For more than 65 years, a sign stood sentry over a Grand Marais gas station along Hwy. 61. Now the red, white and blue Holiday insignia is on the ground, out of sight, and the owner of the station is suing the state to put it back up.
The Minnesota Department of Transportation, now undertaking a major reconstruction project on the highway, issued a violation notice to Mike's Holiday Inc. in October last year, saying the sign is an "encroachment" onto the public right of way despite standing on its angled blue signpost since 1953.
In April, owners Michael and Darlene Quaife obliged, and the business told customers on Facebook "we are required to remove it for them to complete the Hwy. 61 project over the next two years."
"While we are hoping they will eventually allow us to put it back up, we are deeply saddened to see it come down."

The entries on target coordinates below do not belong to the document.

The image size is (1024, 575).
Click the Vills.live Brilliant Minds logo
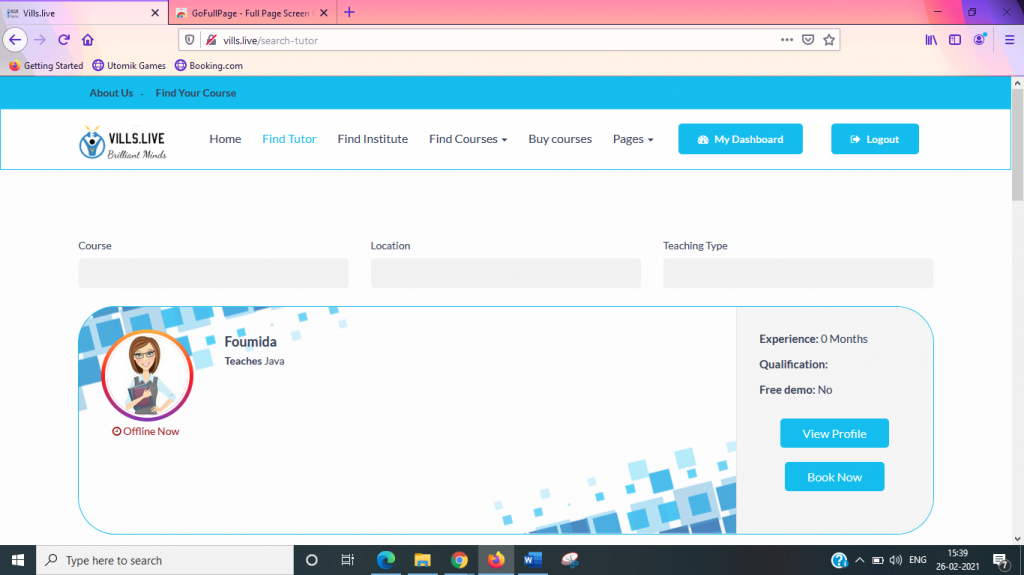tap(123, 141)

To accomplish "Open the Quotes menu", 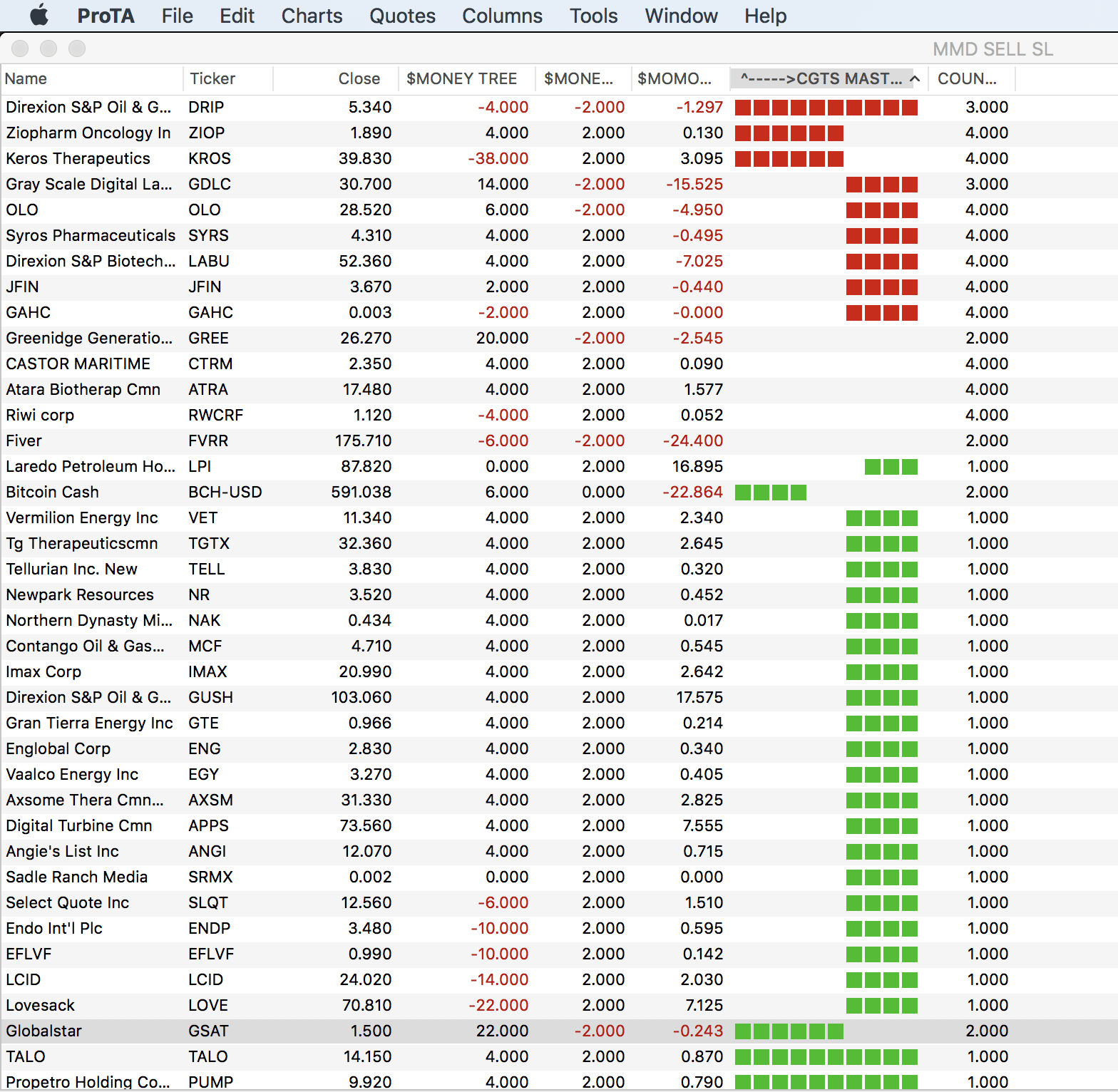I will pyautogui.click(x=402, y=16).
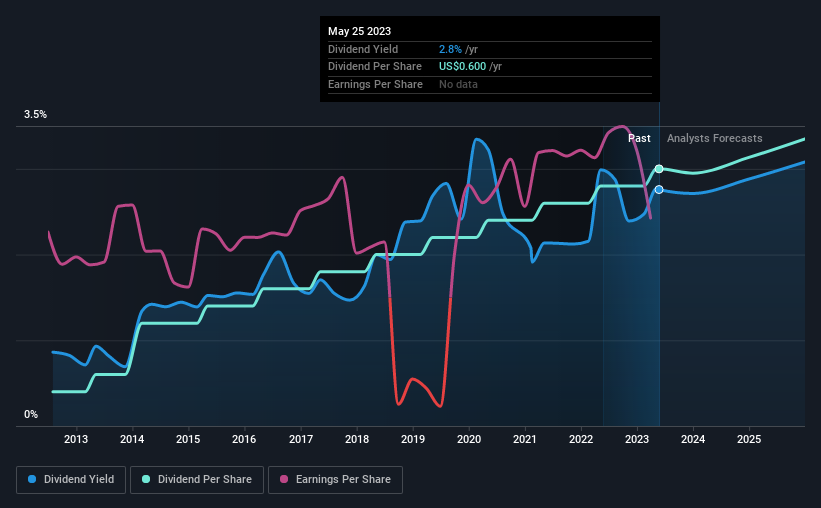821x508 pixels.
Task: Click the 2013 x-axis label
Action: click(76, 439)
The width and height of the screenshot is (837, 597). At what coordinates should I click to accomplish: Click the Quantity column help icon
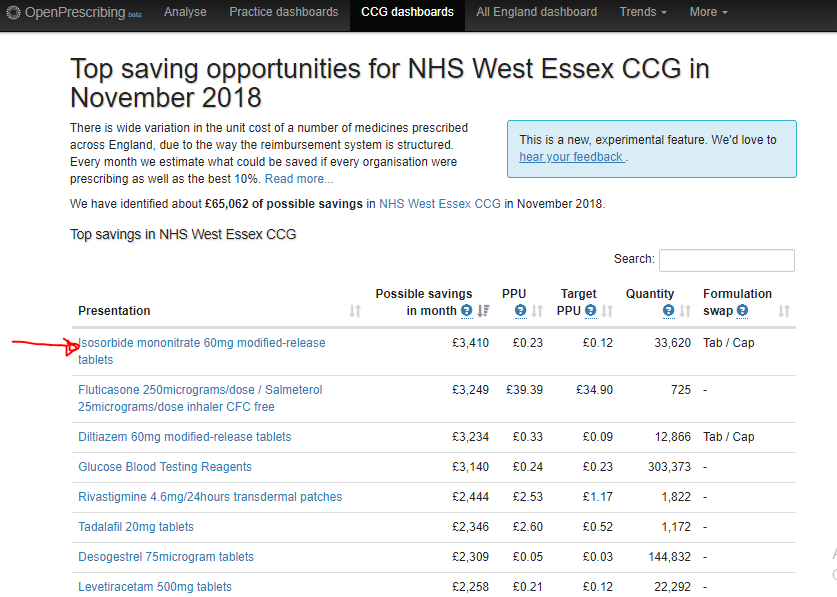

In May the store sued the state and the city, saying the sign is "integral to plaintiff's ongoing business operations" and that for decades the state "respected plaintiff's placement of the sign" and made no objections to it.
The dispute boils down to a border battle over the actual property lines between the business and the public right of way.
The suit is asking a judge to set the boundary at the southern edge of where the sign stood, award attorneys' fees and any "further relief that the court deems just and equitable."
The state will ask the court to dismiss the case in August, it said in a filing last month.
Tyson Smith, an attorney for the Holiday store owners, said he wouldn't comment on the case while it is pending and advised his clients not to as well.
Smith is representing a number of other Grand Marais businesses in an eminent domain case launched by the state last fall that sought temporary easements along the highway.
An easement near the Holiday station was granted in March and is set to expire by Dec. 1, 2022, according to court filings.
The sign post was one of the last two original Holiday posts left, according to the store.
Construction on Hwy. 61 will limit visibility and access to the gas station through next year.
The suit seeks to identify the property boundary that existed before highway construction since the roadwork will "obliterate evidence of the common boundary" due to new sidewalks, curbs and surfaces.
The store can't "adequately assert its rights after the structures and improvements showing the common boundary have been destroyed," the complaint states.
Cook County District Court Judge Michael J. Cuzzo will hear the state's motion to dismiss on Aug. 25.